The Apex court will surely right this legislative wrong?

A recent article by Gary Moore published by PoliticsWeb on 26 January 2023 alerted the country to the fact that thousands of South Africans continue to be peremptorily stripped of their citizenship, many if not most without knowing it. The full extent of the violations of the rule of law and of fundamental rights flowing from this horrendous state of affairs is even more concerning:
The Supreme Court of Appeal (SCA) will this month hear an appeal regarding the constitutionality of section 6 (1) of the Citizenship Act under which, as in the Apartheid past, South Africans are routinely deprived of their citizenship and other rights associated with it.
The South African Constitution was specifically designed to prevent repugnant laws of this nature from ever seeing the light of day, let alone from actually being promulgated. It seems however, that the opposition may have been asleep at the wheel when this Act was passed. Even the Minister of Home Affairs at the time Prince Mangosuthu Buthelezi resigned, in part because of such legislation.

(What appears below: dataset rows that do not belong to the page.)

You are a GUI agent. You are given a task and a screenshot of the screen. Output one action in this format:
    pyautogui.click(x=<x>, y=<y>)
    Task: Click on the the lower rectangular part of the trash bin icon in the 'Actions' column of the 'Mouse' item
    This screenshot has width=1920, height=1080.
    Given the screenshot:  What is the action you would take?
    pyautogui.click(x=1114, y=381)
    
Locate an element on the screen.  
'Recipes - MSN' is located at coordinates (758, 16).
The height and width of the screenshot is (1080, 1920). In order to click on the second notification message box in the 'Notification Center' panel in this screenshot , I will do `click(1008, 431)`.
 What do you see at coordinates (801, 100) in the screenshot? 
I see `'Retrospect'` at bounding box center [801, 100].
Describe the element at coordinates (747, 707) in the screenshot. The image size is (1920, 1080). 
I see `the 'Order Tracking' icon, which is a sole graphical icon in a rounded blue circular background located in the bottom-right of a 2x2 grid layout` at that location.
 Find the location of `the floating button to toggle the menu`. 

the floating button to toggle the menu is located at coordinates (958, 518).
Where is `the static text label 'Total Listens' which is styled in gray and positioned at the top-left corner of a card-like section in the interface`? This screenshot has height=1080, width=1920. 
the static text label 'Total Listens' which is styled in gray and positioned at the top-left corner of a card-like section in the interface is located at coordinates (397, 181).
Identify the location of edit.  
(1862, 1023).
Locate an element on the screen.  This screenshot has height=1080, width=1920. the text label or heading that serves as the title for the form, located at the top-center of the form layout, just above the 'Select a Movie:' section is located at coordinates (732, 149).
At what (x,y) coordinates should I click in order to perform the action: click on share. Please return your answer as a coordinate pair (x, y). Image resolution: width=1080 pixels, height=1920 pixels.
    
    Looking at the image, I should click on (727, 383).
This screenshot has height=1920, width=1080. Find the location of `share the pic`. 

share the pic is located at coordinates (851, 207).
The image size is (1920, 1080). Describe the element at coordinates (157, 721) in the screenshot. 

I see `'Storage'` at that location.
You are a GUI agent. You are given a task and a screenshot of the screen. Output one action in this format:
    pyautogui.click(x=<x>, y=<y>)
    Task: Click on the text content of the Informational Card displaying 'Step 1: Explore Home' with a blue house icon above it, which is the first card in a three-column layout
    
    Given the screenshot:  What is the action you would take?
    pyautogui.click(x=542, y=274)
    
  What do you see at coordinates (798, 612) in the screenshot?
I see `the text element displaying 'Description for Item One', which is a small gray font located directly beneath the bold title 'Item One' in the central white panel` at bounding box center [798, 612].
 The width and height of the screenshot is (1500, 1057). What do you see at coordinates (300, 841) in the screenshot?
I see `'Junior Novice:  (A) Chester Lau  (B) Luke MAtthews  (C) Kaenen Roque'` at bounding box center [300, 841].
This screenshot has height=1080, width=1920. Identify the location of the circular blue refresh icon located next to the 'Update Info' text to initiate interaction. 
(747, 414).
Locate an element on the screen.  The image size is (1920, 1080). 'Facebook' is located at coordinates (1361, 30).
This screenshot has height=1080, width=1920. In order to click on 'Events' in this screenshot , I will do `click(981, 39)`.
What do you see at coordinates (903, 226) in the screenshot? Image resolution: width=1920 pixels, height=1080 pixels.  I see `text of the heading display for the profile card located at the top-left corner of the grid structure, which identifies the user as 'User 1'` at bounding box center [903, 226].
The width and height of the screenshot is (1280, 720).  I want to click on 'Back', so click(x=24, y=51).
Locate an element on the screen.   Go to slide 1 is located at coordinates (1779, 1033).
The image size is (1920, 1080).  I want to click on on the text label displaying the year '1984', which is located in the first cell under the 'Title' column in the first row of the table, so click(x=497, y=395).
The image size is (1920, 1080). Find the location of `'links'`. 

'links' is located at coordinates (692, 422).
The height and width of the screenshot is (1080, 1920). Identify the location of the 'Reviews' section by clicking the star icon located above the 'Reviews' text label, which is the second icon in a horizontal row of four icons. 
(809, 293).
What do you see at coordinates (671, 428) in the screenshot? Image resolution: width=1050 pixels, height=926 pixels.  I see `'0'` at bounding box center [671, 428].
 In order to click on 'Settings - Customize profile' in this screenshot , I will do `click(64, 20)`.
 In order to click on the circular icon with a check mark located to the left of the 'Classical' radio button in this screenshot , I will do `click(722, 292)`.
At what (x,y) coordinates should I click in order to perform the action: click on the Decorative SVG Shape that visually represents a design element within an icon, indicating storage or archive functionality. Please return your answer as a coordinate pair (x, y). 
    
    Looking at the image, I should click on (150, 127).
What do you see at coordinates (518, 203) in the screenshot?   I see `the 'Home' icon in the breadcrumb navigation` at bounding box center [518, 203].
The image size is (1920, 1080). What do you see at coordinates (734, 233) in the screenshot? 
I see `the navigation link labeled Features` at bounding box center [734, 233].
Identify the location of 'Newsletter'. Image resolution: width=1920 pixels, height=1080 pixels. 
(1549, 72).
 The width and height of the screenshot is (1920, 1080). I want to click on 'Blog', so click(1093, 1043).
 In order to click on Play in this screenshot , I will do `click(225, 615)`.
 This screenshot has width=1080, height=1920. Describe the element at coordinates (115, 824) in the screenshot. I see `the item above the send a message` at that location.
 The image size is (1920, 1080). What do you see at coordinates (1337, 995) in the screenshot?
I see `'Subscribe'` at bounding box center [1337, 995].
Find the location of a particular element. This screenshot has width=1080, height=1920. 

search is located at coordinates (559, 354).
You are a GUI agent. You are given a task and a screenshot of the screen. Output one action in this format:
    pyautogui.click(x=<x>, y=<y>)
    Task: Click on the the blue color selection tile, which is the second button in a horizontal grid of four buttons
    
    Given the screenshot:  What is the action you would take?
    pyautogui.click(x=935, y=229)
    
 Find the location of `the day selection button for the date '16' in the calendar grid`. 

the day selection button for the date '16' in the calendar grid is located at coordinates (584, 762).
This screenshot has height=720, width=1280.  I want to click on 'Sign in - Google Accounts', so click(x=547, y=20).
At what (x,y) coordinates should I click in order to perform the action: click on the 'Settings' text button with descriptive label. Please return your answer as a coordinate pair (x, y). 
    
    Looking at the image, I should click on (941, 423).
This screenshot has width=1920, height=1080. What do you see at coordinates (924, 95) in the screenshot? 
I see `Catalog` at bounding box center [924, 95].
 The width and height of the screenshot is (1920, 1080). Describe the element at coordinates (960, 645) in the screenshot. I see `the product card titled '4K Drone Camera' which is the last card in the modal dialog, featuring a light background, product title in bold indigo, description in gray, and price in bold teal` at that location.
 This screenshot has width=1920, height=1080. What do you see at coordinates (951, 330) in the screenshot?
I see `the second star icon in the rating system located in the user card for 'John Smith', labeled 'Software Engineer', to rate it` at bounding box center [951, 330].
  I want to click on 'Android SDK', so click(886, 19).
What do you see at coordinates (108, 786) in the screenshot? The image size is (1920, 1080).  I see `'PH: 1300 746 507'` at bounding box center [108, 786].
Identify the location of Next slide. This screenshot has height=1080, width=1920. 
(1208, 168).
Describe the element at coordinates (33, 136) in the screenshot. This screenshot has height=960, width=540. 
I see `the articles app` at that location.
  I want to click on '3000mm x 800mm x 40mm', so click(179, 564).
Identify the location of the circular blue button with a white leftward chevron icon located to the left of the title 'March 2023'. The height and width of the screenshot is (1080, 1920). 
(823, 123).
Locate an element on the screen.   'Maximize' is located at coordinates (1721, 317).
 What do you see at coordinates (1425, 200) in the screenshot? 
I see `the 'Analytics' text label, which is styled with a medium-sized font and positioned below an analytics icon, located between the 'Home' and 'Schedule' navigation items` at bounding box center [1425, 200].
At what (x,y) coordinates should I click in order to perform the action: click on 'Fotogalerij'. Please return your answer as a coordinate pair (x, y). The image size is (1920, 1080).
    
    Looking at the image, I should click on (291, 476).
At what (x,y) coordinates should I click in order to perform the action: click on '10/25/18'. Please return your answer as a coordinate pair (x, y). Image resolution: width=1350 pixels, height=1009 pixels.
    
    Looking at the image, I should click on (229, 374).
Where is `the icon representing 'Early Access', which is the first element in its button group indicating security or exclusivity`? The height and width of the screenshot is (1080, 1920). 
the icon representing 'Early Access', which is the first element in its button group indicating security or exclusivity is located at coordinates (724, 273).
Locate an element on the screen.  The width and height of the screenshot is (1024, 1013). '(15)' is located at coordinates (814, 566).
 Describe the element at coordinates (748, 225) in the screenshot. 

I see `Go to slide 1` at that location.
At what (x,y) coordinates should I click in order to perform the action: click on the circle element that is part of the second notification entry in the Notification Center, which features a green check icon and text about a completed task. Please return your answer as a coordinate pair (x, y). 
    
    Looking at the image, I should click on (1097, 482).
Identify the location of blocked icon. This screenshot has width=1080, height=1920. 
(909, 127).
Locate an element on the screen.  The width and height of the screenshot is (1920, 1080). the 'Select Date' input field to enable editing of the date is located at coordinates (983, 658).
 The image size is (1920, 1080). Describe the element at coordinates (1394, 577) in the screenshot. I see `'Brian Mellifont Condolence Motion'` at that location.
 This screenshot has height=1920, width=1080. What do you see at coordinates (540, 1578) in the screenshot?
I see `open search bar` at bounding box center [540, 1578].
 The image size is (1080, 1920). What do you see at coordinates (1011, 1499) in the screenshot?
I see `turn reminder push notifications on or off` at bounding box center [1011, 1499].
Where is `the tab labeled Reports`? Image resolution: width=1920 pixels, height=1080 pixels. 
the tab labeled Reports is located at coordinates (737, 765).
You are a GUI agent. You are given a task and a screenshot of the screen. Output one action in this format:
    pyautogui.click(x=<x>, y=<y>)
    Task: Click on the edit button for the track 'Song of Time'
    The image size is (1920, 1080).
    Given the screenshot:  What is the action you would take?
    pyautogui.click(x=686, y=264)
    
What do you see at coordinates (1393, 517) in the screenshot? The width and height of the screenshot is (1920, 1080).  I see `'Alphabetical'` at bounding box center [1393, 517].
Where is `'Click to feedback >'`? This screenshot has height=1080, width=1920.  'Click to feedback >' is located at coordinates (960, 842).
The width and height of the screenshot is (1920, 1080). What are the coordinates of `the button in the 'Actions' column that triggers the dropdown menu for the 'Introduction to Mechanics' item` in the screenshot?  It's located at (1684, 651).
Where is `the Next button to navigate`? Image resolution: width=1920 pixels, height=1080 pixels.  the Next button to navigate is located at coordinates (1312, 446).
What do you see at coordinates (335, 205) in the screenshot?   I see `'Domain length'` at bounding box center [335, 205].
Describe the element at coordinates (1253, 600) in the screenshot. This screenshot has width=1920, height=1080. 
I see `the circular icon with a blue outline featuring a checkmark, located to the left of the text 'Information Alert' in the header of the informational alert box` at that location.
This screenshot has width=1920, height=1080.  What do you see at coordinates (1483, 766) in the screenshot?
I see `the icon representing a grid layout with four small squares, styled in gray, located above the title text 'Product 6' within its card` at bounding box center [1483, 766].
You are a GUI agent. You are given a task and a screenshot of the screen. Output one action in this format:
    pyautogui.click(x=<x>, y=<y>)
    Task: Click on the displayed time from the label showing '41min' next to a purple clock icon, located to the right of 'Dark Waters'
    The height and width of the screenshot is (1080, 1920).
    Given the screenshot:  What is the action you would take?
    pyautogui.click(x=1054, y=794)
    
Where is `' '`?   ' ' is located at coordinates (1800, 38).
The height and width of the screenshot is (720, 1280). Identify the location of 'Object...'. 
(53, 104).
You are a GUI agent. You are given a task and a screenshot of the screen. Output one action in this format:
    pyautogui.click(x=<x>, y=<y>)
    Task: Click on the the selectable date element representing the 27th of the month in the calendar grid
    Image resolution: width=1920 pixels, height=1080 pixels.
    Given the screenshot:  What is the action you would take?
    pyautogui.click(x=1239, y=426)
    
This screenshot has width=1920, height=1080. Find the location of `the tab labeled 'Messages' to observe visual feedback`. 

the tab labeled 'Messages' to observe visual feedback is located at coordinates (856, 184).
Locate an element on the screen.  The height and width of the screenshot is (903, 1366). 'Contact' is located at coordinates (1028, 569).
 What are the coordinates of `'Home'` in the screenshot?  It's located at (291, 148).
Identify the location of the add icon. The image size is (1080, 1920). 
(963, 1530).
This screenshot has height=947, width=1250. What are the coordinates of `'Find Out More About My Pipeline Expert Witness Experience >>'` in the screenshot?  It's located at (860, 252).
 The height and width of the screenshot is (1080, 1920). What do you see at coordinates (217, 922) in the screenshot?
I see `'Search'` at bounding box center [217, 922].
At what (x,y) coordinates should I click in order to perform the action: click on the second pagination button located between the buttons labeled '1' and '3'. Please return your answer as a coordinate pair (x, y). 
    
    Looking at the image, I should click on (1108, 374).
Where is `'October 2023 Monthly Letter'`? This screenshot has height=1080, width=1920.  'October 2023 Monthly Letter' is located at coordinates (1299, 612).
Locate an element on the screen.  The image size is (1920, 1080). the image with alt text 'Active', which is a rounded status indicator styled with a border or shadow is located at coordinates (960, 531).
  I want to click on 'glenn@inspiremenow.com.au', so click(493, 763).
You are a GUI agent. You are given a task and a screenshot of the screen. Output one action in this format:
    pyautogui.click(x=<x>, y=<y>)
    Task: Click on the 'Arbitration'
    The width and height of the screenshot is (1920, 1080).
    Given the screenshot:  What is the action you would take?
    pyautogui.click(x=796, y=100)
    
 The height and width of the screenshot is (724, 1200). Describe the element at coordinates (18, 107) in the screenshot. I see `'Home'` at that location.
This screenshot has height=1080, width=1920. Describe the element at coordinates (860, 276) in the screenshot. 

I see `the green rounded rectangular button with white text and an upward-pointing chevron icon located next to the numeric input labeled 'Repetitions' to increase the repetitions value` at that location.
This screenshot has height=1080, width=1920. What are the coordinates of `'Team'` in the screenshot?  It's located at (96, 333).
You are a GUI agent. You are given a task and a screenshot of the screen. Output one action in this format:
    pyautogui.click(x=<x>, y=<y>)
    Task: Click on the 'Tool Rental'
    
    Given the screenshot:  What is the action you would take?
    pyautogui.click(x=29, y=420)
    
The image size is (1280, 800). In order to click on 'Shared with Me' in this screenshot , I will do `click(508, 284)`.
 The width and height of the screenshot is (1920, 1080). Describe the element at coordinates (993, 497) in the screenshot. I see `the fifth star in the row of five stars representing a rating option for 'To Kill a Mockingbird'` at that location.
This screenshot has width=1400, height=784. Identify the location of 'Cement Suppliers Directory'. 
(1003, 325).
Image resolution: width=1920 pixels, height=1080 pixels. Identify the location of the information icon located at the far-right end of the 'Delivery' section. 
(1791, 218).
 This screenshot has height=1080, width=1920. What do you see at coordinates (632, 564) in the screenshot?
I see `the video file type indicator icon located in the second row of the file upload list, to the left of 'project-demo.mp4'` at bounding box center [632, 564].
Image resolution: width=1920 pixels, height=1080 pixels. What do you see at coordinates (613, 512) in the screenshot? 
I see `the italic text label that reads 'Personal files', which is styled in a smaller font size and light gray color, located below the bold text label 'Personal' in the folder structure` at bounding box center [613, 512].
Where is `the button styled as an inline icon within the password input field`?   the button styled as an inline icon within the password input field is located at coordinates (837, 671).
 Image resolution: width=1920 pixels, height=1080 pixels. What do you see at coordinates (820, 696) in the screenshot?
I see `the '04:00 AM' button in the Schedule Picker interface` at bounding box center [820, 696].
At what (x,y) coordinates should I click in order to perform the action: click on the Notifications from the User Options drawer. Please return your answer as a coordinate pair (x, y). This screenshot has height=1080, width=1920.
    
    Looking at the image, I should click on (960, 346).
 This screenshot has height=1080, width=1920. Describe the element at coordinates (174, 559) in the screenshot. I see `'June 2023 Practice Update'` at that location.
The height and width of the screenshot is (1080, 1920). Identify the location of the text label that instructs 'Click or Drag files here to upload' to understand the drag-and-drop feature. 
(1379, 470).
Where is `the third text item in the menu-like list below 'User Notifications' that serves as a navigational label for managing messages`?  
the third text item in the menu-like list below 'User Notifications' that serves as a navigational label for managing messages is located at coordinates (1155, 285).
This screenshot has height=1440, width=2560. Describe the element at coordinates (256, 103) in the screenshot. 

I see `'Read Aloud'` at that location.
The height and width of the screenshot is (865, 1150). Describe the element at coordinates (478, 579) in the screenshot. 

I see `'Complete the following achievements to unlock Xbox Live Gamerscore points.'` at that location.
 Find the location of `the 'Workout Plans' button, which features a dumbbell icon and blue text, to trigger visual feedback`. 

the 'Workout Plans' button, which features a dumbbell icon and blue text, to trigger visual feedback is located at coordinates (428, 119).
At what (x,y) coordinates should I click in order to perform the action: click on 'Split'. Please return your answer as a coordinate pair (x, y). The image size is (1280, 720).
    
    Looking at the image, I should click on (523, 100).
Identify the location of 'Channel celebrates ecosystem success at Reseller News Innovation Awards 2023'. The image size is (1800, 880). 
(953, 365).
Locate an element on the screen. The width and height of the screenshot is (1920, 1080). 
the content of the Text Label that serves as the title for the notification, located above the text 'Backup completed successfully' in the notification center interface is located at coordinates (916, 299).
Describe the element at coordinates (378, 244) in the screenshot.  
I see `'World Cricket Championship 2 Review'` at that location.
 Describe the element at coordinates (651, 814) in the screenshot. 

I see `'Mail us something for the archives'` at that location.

The whole of Section 20 of the Constitution consists of a single sentence: “No citizen may be deprived of citizenship.”
Our country is founded upon the supremacy of the constitution and “the rule of law”. The rule of law is a complex concept with a long history, but may simply be described as the opposite of “the rule of man”. When government officials are given discretion to subjectively decide when, if and how a law is to be applied, we have then descended into “the rule of man”.
Laws that permit a government official to decide for example, what is in “the public interest” are anathema to the rule of law. What Hendrik Verwoerd thought was in the public interest and what Nelson Mandela thought was in the public interest were clearly two entirely different things. For that reason, laws that meet constitutional muster do not grant wide discretion to the responsible officials. On the contrary, they give very specific, narrowly defined guidance so that little or no personal discretion can be exercised, ensuring that rule is always by the law and not by the whim or caprice of an individual. 
In the most egregious affront to the rule of law, Section 6 (1) of the Citizenship Act states that South African citizens wishing to obtain a second citizenship must first apply to the South African Minister of Home Affairs for permission to retain their South African citizenship, and empowers the minister in his or her sole discretion “if he or she deems it fit” to grant such permission. Moreover, Section 8 (2) (b) states that the Minister “may by order deprive” a South African citizen who has a second citizenship of his or her South African citizenship if the Minister believes that it is “in the public interest” to do so.
The loss of citizenship means the simultaneous loss of many other constitutional rights along with it. For example, the right to reside in South Africa, the right to work in South Africa, the right to choose one’s occupation, the right to vote, and the right to be elected to public office are all denied to persons who are deprived of their South African citizenship. 
It is indeed barely believable that a law that deprives citizens of so many rights simultaneously and which flagrantly flies in the face of the foundational rule of law requirements of our Constitution could possibly populate our statute book.
Nonetheless, what makes this matter even more concerning, is that the Pretoria high court judge who heard this case (Judge Narandra Jody Kollapen) in his infinite wisdom not only upheld this law but denied the applicants the right to appeal against his decision. Moore has pointed out the profound flaws in the judge’s reasoning. Even if, however, his reasons for decision were the most rigorous and sound, one would have thought that a judge of the South African bench would realise that a lower-court finding that so decisively affects so many of the constitutionally entrenched rights of thousands of South African lives, past, present and future, should surely be ratified by the most senior courts in the land.  
The applicants in this case were forced to endure further costs and delays by having to apply to the SCA for consent to appeal against
Judge Kollapen’s decision. This consent was of course, granted. However, perhaps the delay served to mitigate the risk of Judge Kollapen having to explain an appealed or even overturned case on his resume when recently applying for and being granted a seat on the Constitutional Court benches.
The SCA will shortly hear this appeal and, if it overturns Judge Kollapen’s decision and declares Section 6(1) to be invalid, its ruling will ultimately go to the Constitutional Court for ratification, at which time Judge Kollapen will no doubt be required to recuse himself.
The university of Lucerne has recently published findings that show a majority of the world’s countries today permit and sometimes even actively encourage dual citizenship. Researchers have found that persons who make use of such facilities often introduce greater skills, expertise, knowledge, opportunities and wealth to the country. Australia is one such country, notwithstanding the fact that their constitution, unlike ours, does not expressly stipulate that citizenship is an entrenched fundamental right. Other such countries include Germany, Poland, Portugal, Greece, Mauritius, Congo, Italy, Kenya, Nigeria and Namibia.
It is time for South Africa not only to finally move away from its Apartheid legacy, but to pass laws that actually comply with its own Constitution.